Financial leverage should be used under the following circumstances:

  1. Low Interest Rates: When interest rates are low, it can be fairly cheap for companies to borrow money rather than using their own cash or equity to finance investments. This, in turn, can increase the return on equity for stockholders (and prevent further dilution).
  2. Stable Cash Flows: Companies with stable and predictable cash flows are better positioned to handle the regular interest payments that come with debt. These companies can use leverage to invest in new projects without risking their operational stability.
  3. Growth Opportunities: If a company has a high-potential investment opportunity, it might use debt to finance the investment. The expectation is that the returns from the investment will exceed the cost of the debt.
  4. Asset-Backed Financing: In situations where assets can be used as collateral, companies might opt for debt financing. This can reduce the financial risk for lenders and potentially secure more favorable loan terms for the borrower.

Debt Financing

There are times to use debt and times to use equity as a business looking for new capital. These are some of the primary benefits of debt financing:

  1. Maintain Ownership: Unlike equity financing, where shares/common stock of a company are sold to raise funds, debt financing allows the original owners to maintain full control and ownership of the business. They are obligated to repay the loan amount with interest but do not have to share profits or the business itself with lenders. If you’re anticipating outsized returns for owners, debt is definitely the preferred option.
  2. Tax Benefits: Interest expenses on debt are tax-deductible. This means the effective cost of the debt is reduced by tax savings, contributing to debt being a cheaper form of financing.
  3. Cheaper Cost of Capital: Given the low-risk nature of debt financing for lenders, the expected return from investors is typically lower on debt investments than equity investments, meaning debt is often a more fiscally friendly source of financing in the long term.
  4. Predictable Payments: Debt financing usually involves fixed interest rates and a set repayment schedule. This predictability can help businesses plan their budgets and cash flow more effectively.
  5. Building Credit: Regularly making loan payments on time can help a business build its credit rating. A good credit rating can be beneficial for securing future financing.

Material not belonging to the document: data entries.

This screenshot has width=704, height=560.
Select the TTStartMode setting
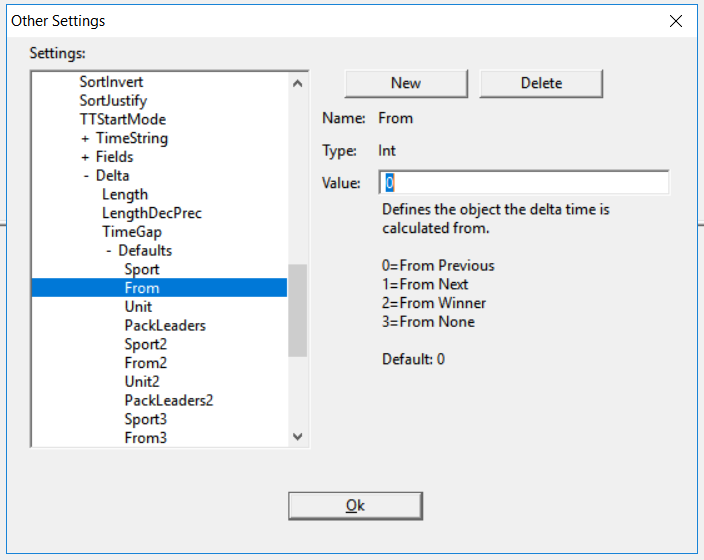(x=123, y=119)
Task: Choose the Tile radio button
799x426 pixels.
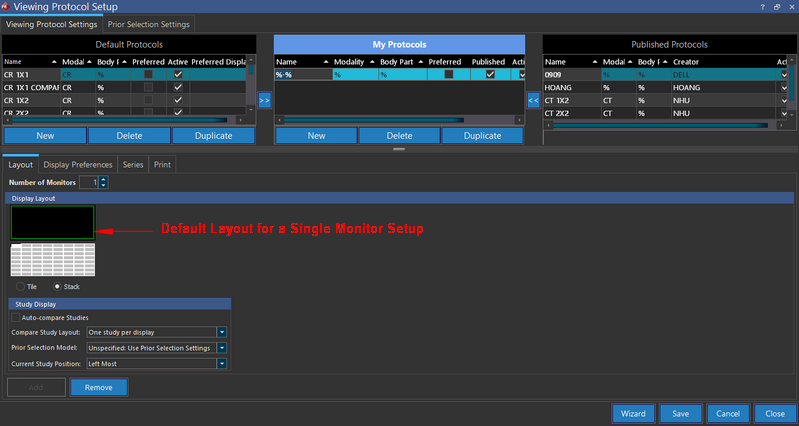Action: tap(19, 286)
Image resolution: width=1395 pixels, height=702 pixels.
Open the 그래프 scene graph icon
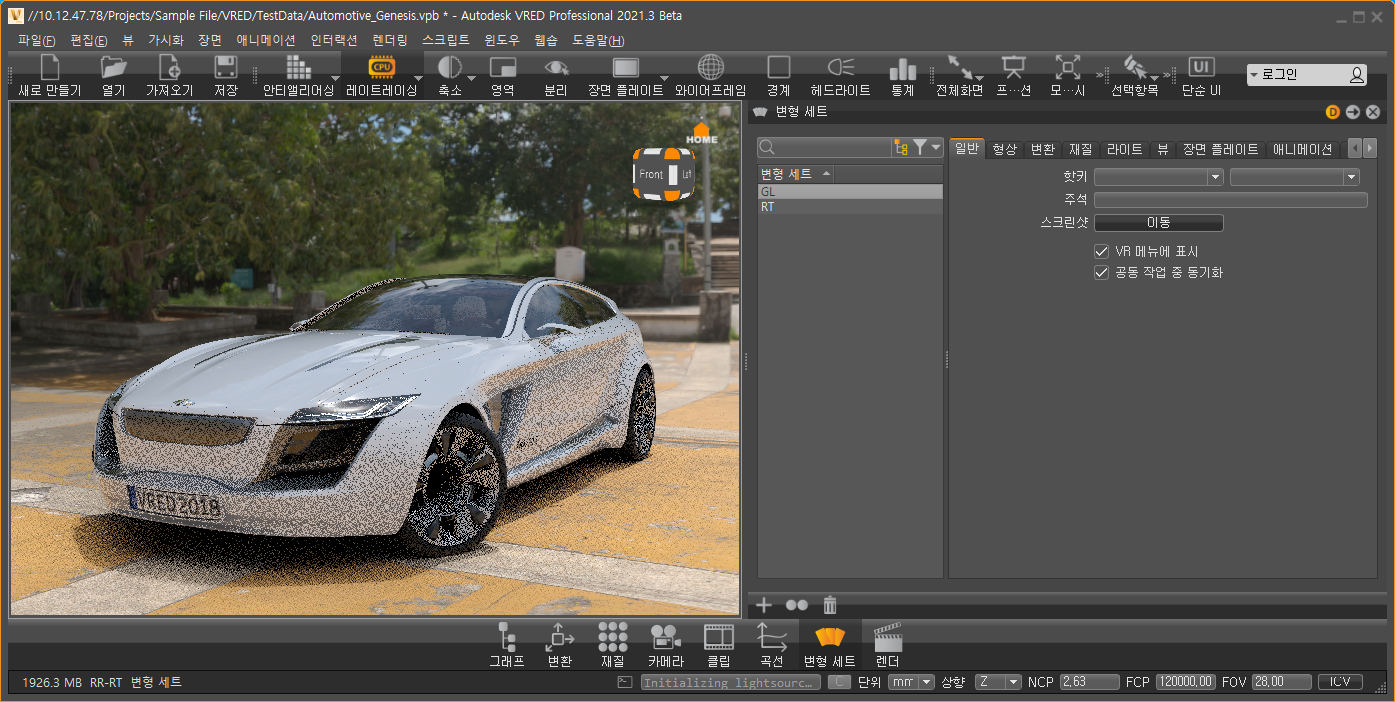click(x=507, y=637)
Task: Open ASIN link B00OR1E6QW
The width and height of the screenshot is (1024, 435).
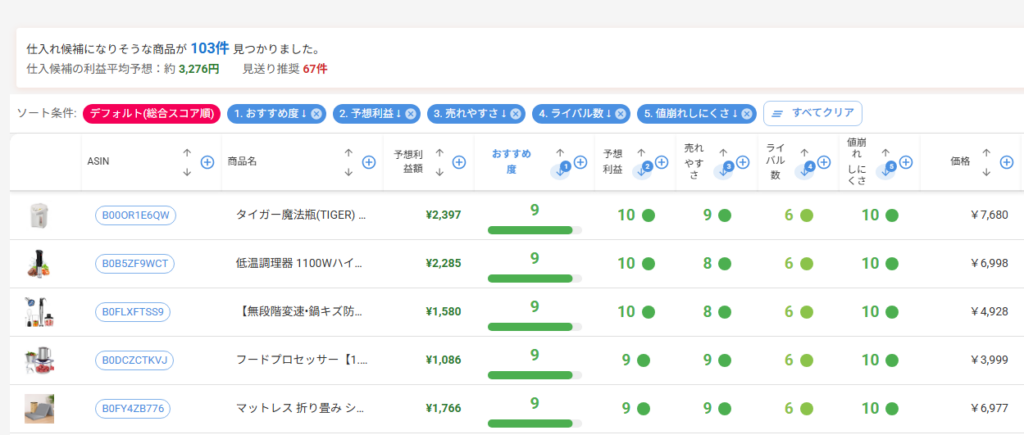Action: (x=135, y=215)
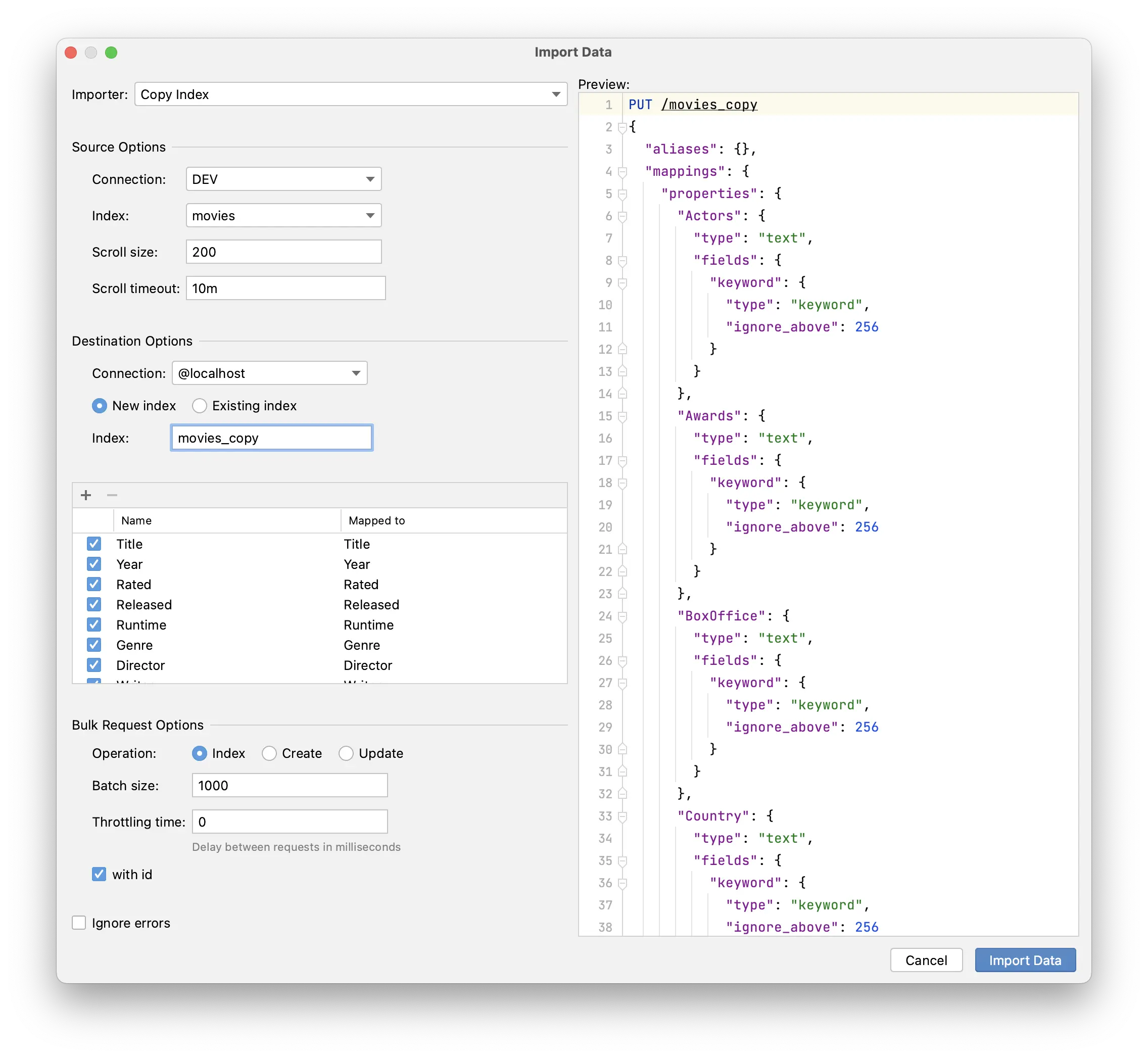Screen dimensions: 1148x1058
Task: Click the Index name input field
Action: coord(270,438)
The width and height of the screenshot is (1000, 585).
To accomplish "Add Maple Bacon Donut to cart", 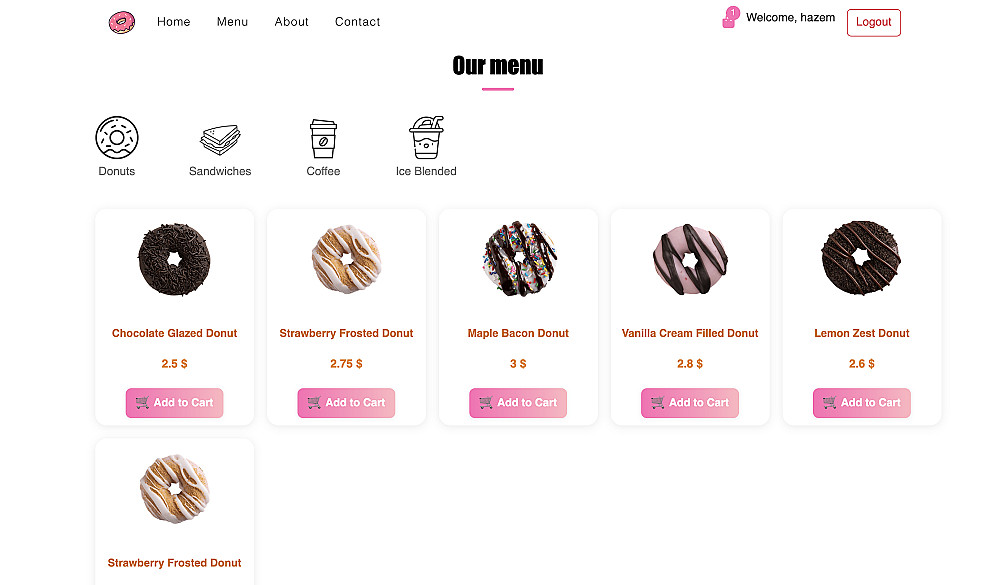I will (x=518, y=403).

However, debt financing naturally comes with its own drawbacks:

  1. Repayment Obligation: Regardless of how well the business is doing, the loan and interest must be repaid. This can put a strain on the business, particularly if it is not generating enough cash flow. There are options, though. You can look into revenue-based financing if you’re interested in debt payments that scale up or down depending on your monthly earnings.
  2. Risk of Over-leveraging: While debt can boost returns, it can also amplify losses. If a business takes on too much debt, resulting in a high leverage ratio, then is unable to meet its repayment obligations, it could face financial distress or even bankruptcy.
  3. Collateral: Loans often require collateral. If the business fails to repay the loan, the lender may seize the collateral, which could be critical assets of the business.

Equity Financing

Equity financing, which involves selling a portion of your business to investors in exchange for capital, has several advantages:

  1. No Repayment Obligation: Unlike debt financing, equity financing does not require regular repayments. This can be particularly beneficial for startups and other businesses that may not have steady cash flows in their early stages.
  2. Access to Expertise and Networks: Equity investors often bring more than just money. They can also offer valuable industry expertise, strategic guidance, and connections that can help the business grow.
  3. Risk Sharing: Because equity investors become part-owners of the business, they share in the risks of the business. If the business does not perform well, the investors bear a part of the loss.
  4. Long-Term Growth Capital: Equity financing can provide a substantial amount of capital for businesses looking to invest in long-term growth. Since there's no obligation to repay investors in the short term, businesses can focus on using the funds to expand.

However, equity financing also has its drawbacks:

  1. Dilution of Ownership: By selling a portion of the business to investors, the original owners will have their ownership stake diluted. This means they may have less control over the business.
  2. Finding Investors: It can be a long, difficult road to get investors, taking up a lot of your time and energy. While there are a number of tips to make it easier, it’s never going to be easy.
  3. Dividend Expectations: While not a fixed obligation like debt repayments, equity investors sometimes expect to receive dividends as a return on their investment. These dividends typically come at a higher cost than the interest payments on debt financing, which can be a drain on the company's cash resources.
  4. Exit Strategy: Equity investors typically look for an exit strategy where they can sell their shares for a profit. This could end up creating pressure to do a public offering or a sale of the company, which may not align with the original owners' plans for the business.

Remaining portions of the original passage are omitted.